• _EXCERPT_:
+---+

With respect to the Queen of Sheba, this writer is convinced of the validity of Velikovsky’s views, that all that is written in the book of the Kings, and her own inscribed record, point to the person of Hatshepsut of Egypt — there is uncertainty about the word translated Sheba in this case, and there is also some doubt about the capacity of the southern Arabian kingdoms to throw up such a personage at that time.

Recently, a Belgian researcher, Jacqueline Perrin, has published an interesting variation on generally held views as to the kingdom of Sheba — because Greek inscriptions are part of her discovery in this field of research, she must conclude that the kingdom cannot be dated earlier than the 5th century. (Apparently we have here another case of the wilfulness of the archaeologist, whose predilections are such that he must choose ever-earlier dates for his findings, none of which can be made to accord with the only then-current written history, that of the Jews.)

Arab And Non-Arab

What is signified by the word “Arab”?

This word, according to their own understanding of it, should be restricted to the Bedouin tribes of the Arabian Peninsula and the deserts of North Africa. It has this especial connotation, and should not be applied, as we so loosely do, to those who are speakers of Arabic.

+---+

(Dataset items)
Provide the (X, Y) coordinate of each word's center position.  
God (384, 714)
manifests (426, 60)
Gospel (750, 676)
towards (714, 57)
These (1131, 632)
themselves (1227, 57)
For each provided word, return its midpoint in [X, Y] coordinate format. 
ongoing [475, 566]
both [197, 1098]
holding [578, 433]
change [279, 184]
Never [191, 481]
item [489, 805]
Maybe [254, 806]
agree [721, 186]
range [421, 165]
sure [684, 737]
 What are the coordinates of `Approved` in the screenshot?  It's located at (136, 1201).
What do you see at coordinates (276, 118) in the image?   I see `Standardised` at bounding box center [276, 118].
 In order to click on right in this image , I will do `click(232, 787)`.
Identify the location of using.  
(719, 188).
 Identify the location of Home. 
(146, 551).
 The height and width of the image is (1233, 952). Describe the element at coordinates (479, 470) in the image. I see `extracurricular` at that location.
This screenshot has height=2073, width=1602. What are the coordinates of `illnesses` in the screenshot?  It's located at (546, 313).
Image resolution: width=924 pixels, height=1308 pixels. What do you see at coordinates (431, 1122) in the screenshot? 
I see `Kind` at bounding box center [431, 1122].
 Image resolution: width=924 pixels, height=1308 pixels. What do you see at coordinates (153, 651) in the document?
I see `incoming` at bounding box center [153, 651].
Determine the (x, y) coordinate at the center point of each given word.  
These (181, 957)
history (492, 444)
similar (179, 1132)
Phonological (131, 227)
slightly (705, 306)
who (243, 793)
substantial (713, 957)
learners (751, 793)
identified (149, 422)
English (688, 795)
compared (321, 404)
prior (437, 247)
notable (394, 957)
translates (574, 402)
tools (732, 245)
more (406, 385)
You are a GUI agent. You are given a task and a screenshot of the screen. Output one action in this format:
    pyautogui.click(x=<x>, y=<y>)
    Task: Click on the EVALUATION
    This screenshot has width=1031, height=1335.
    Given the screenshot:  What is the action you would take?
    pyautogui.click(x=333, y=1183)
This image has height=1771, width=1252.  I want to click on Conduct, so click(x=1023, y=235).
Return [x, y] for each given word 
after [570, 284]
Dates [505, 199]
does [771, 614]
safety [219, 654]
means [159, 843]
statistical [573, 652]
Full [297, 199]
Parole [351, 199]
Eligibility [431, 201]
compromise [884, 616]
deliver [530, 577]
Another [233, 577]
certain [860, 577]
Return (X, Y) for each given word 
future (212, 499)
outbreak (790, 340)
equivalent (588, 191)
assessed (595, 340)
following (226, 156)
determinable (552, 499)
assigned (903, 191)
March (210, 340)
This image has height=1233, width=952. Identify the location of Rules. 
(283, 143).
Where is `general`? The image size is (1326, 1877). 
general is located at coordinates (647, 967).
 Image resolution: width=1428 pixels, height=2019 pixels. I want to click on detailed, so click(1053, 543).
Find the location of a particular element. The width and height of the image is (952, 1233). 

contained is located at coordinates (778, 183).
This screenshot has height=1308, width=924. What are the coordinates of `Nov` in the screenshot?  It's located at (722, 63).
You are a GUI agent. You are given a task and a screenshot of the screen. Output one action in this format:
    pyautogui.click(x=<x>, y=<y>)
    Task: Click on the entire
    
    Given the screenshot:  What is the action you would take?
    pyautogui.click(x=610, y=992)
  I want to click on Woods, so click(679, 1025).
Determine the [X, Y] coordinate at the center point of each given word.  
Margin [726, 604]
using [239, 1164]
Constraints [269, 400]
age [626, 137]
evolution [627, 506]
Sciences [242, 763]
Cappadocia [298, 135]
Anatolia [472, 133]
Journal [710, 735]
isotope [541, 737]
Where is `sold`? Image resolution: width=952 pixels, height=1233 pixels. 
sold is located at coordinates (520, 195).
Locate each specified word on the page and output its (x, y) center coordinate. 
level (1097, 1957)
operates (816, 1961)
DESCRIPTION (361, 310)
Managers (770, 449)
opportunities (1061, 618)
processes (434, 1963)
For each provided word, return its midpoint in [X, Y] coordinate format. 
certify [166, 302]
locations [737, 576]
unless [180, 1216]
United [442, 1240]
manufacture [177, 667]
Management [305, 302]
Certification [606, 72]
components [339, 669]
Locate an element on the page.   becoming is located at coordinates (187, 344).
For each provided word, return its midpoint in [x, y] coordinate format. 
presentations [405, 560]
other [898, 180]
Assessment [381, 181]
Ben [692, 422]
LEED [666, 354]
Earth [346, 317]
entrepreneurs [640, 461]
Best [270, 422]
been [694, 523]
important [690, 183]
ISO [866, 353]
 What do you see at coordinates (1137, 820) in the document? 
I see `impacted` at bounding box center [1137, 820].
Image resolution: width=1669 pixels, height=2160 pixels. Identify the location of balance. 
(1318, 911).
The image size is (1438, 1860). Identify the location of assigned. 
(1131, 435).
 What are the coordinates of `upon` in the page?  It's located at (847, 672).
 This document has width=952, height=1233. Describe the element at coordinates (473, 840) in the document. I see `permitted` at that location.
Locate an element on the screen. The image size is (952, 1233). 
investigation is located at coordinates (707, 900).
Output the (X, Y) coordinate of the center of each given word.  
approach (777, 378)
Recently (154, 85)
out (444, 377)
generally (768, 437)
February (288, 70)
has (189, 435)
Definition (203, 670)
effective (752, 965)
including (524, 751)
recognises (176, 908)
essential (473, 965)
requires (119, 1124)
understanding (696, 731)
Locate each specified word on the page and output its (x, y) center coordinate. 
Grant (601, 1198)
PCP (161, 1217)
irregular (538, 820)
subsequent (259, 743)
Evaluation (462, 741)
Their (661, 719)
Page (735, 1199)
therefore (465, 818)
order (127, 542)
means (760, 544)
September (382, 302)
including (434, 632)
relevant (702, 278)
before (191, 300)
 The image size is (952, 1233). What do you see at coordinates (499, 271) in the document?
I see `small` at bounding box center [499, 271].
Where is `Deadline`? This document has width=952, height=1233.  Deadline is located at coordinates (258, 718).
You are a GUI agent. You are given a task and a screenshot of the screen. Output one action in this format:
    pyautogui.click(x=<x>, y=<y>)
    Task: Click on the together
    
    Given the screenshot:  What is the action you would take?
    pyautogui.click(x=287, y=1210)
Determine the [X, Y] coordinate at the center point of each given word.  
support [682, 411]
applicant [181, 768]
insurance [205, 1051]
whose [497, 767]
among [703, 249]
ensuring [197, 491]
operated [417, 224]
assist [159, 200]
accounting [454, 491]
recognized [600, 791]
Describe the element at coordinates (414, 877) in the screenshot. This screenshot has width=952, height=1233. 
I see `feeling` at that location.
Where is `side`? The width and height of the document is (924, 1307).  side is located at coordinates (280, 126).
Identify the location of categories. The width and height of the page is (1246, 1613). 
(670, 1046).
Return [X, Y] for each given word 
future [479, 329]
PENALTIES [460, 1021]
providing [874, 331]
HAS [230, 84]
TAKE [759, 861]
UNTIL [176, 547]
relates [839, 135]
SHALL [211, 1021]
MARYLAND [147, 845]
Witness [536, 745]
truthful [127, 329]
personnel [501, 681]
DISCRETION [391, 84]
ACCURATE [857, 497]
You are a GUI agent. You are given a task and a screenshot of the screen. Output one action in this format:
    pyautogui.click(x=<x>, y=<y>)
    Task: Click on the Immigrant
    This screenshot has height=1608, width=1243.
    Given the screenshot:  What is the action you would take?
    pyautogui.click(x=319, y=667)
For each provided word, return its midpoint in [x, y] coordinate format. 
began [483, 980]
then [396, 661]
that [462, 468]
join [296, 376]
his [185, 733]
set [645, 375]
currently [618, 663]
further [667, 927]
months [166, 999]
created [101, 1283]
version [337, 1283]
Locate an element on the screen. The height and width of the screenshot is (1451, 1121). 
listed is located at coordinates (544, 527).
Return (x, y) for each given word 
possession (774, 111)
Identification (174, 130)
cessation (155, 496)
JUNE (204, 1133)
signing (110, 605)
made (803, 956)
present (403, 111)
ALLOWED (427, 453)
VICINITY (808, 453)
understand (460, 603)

+---+

• _EXERCISE PROMPT_:
In the excerpt on Sheba and the word "Arab," which people should the word "Arab" be restricted to?

• _OUTPUT FOR THIS EXERCISE_:
The Bedouin tribes of the Arabian Peninsula and the deserts of North Africa.